Records for the exercise =
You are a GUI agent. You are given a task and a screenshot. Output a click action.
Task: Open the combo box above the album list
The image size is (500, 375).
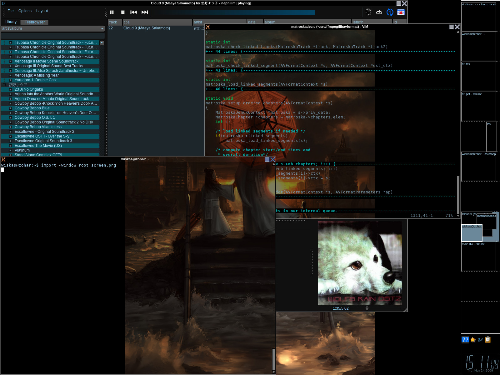click(53, 29)
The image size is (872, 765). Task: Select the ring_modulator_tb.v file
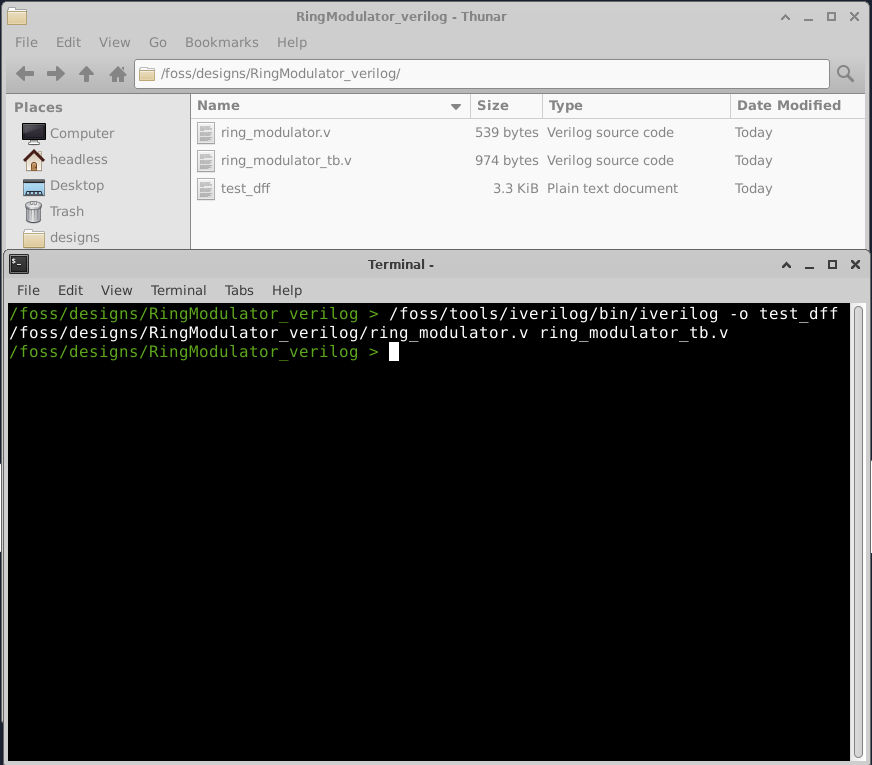tap(285, 160)
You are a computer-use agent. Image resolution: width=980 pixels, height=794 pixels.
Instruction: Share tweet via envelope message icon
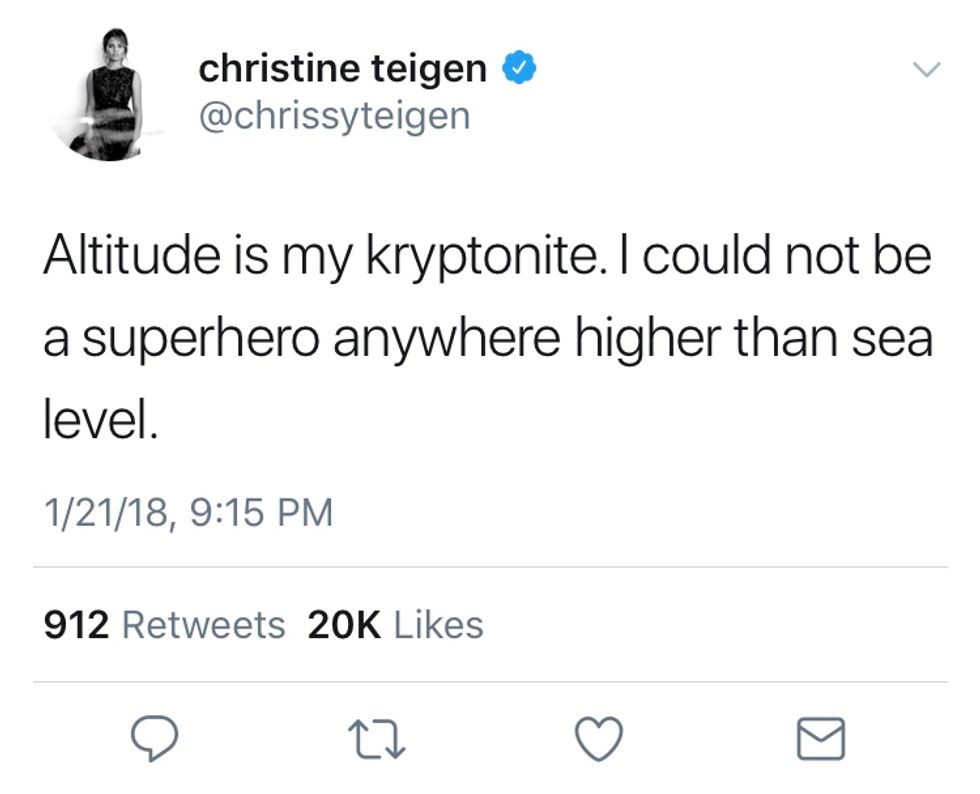(821, 740)
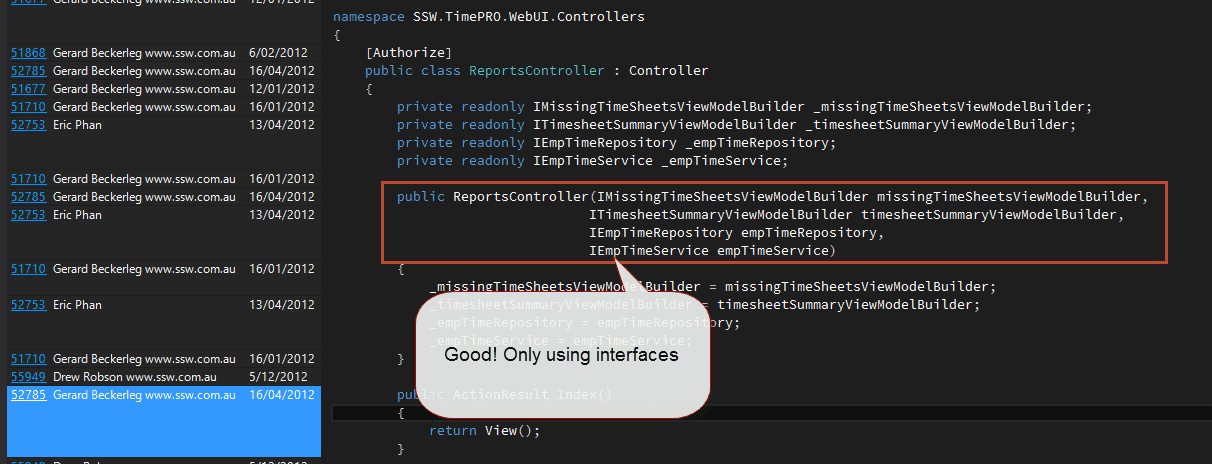
Task: Open changeset 51677 link dated 12/01/2012
Action: [28, 89]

Work task =
A word-for-word copy of the lines from the one with "You are a computer-use" through the last line of the data above is required, with both end lines included and no pictures.

Reply =
You are a computer-use agent. Image resolution: width=980 pixels, height=794 pixels.
Instruction: Share tweet via envelope message icon
(821, 740)
Task: Open changeset 51677 link dated 12/01/2012
Action: [28, 89]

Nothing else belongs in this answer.